The fact that the doc who saw her first went through the trouble of admitting her makes me think that one of two things happened. 1. The pain was so bad that the physician was uncomfortable giving high enough doses of pain medications to treat it and send her home (because these are usually narcotics). Or 2, the pain pattern did not fit run what would have been typical for a pulled back muscle.
In case 1, I think that even though it's always best to try not to admit people to the hospital unless it's truly necessary, it was probably still reasonable to keep her, because it's cruel to send someone home when their pain has not been controlled adequately.

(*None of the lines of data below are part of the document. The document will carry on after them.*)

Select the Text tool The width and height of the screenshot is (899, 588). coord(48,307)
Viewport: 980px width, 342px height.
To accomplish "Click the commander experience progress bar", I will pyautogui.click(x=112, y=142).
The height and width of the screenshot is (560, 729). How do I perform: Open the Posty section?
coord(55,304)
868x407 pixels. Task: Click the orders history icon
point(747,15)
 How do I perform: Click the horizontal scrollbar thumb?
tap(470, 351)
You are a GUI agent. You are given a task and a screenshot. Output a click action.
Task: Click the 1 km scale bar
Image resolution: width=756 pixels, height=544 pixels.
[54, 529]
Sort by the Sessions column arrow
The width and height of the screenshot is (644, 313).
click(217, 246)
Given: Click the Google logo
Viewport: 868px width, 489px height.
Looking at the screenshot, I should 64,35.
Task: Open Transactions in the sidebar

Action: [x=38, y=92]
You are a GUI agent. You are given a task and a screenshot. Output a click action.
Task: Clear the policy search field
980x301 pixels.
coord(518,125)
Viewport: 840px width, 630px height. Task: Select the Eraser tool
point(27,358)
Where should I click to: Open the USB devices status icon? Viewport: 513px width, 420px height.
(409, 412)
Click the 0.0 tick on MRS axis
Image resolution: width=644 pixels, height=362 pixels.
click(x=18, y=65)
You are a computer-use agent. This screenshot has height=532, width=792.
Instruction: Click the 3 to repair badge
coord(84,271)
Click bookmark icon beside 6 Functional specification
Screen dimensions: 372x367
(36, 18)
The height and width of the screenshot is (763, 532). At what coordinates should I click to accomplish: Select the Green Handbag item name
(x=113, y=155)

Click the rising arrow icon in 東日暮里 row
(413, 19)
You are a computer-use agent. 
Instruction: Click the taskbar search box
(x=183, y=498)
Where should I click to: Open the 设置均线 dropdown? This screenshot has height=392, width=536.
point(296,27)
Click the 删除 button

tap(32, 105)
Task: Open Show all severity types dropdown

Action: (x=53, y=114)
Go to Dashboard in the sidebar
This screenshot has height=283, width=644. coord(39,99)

If it was for reason 2, I think that this was sloppy medicine. If a physician suspects a more serious etiology for low back pain (or any complaint), they should pull the trigger on the workup right off the bat. In this case, that would probably mean an MRI.
In many places, getting an MRI requires an argument with a radiologist, and, after all the arguing, the MRI is still very often normal and it turns out to be plain ol' musculoskeletal low back pain. ED docs get frustrated with this, and will often try to simply admit the patient for a period of observation.
Although observation is a great tool in many situations, it also gives ED docs a false sense of security. "I admitted the patient, so they'll figure it out on the floor." Although this is okay sometimes, in many cases the admitting doctor taking over care gets "anchored" to the diagnosis and will miss the more serious illness too.
So it would have been one thing to say, "I think it's a pulled muscle, but if she doesn't feel better in the morning, she might need an MRI," and another to say, "I'm admitting her for pain control." If the ED doc says the first thing, the admitting will often demand the MRI up front, so the ED doc says the second to avoid this, with the hopes that the admitting physician will sort everything out later.
Did she get admitted without an MRI?
Was the staph infection an infection that originated in her spine (ie, was it the cause of the back pain), or did she somehow get a blood borne staph infection unrelated to her back pain while in the hospital?
I know I'm presuming a lot here based on only two sentences...just my 2 cents.
The risks associated with immunosuppressants seem to not be well understood by many patients (and some doctors).
I don't believe that the staph infection was related to the back pain.
***
Returning to the topic of immunosupressants being poorly understood, here is the experience that my Dad had:
He was diagnosed with bullous pemphigoid (which is what I think God gave Job in the Old Testament--it's a REALLY nasty skin disorder) and prescribed Imuran to help control the immune system problem manifesting in the skin disorder. He had quit smoking 5-10 years before, but had a prior history as a heavy smoker. He was 64 at this point. The Imuran helped a little with the skin disorder.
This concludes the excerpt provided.